第3話 虹色の宇宙、金平糖の惑星、旧支配者

 一年後――――。

 現世宇宙における地球時間で、新約歴2020年をむかえていた。

 

 ――――どこが新世界だ、ここは地獄そのものだ――――。

 ワンダーランドなんて、どこにもありゃしねぇ!


 いつになく、虹色の宇宙は荒れていた。


「聞こえるか!? こちらマクナマラ。旗艦、応答せよ! 敵に囲まれていて戦況は劣勢だ!」


 マクナマラ小隊長はコックピットで一人、ひたすら状況を訴え続けていた。

 目の前のことで精いっぱいで、正確な戦況を伝える余裕すらない。

 ここでは、自分が知る宇宙の常識が違う。


 連続する光の散逸。

 爆発に伴い、七色の宇宙は激しく振動し、波となり広がる。

 虹色が混じり合いいびつに醜行。

 空間に広がる爆破音は、人類が知識的に知っている音ではなく、甲高いノイズのようで、生命が絶命する絶叫に聞こえる。

 それは”死”自体の叫び声に思えるほどだ。


 マクナマラ小隊長が搭乗する《対時空人型兵器・バルカヌス》

 全長30メートル、ワイン色の甲冑をまとったようなシルエット。

 表面はところどころスケルトン使用になっており、内部の装置や電子基板が外側からも見て取れる。

 顔は獅子のような獰猛な顔つきのデザイン。

 鍛冶を司る神の名を介す同兵器は、死神すらも嫌うような最前線にいた。


「こちらマクナマラ! USSゴルディアース! 応答せよ!?」


 女性の声を合成した、人工知能の無機質な声がコックピットに響く。


『こちらUSSゴルディアース。マクナマラ小隊長、聞こえます。通信が混線しており音声を拾いにくい状態です』


「わかった! 端的言う。艦長へ”ブロークン・アロー”」


『ブロークン・アロー? その要請は大隊長の権限が必要となります。大隊長が指揮能力を失った場合、中隊長による権限が必要となります』


「大隊長は死んだ! 中隊長も殺られた。ここには俺の小隊と、大隊の残存部隊だけだ! 指揮する者はいない!」


 ブロークンれた・アロー――――それはアメリカの空軍における用語で、味方の部隊が劣勢、戦闘の続行が困難を要する際に、支援として行う空爆要請のコールサイン。

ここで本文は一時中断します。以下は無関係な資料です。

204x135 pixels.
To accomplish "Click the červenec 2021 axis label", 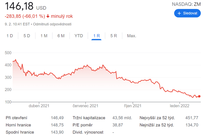I will 86,106.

 この空爆は、味方を巻き込む可能性をはらむ、諸刃の剣。


『承諾。艦長に要請します』


 人工知能が返すと、通信は途切れた。

 瞬きをすれば絶命しかねない戦況に、1秒ですら長く感じてしまう。


「何もたもたしてんだよ……待て? 来るな! うわぁ!?」


 遠方から迫り来る物体は、点としか見えなかったにもかかわらず、あっという間に目の前を覆う。

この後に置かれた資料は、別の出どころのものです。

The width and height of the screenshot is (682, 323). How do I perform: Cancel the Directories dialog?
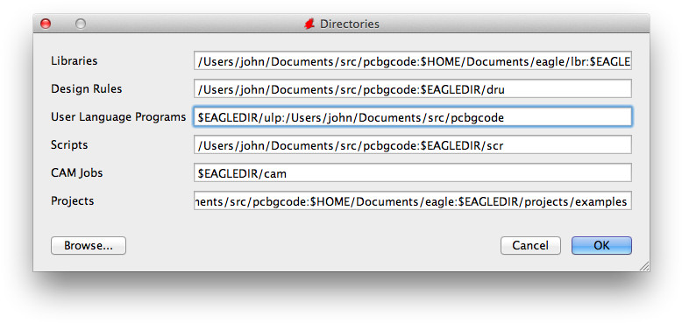pyautogui.click(x=530, y=245)
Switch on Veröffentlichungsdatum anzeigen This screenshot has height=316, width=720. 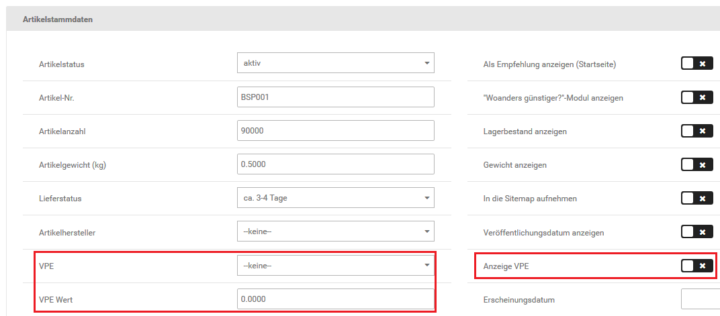click(x=696, y=231)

 飛来した異形の生物は、マクナマラの機体に張り付く。

 

「ぶよぶよして、気持ちワリぃんだよ!」


 バルカヌスの機体よりも、一回り大きい巨体。

 それは7色に変色する巨大なスライム。

 表面は煮えたシチューのように、気泡がぶくぶくと膨らんでは縮んで、再び膨らむ。


 人類がつけた呼称コードは"ヨグソトース"

 何かの神話から名付けられた名称だが……。

 表面がケロイド状をなし、人類から生理的に嫌われる怪物。

 ヨグソトースは表面から、7、8本の触手を伸ばし、バルカヌスを締め付ける。


「俺はタコは嫌いなんだぁ!? 離れろ!」

 

 マクナマラは、半狂乱になりトリガーをめいいっぱい引く。

 トリガーに連動してバルカヌスは、スライド式のレーザー銃を撃ち続けるが、敵は離れない。

 そうこうしているうちに、レーザー銃のエネルギーが尽きたこと伝えるアラームがコックピットに響く。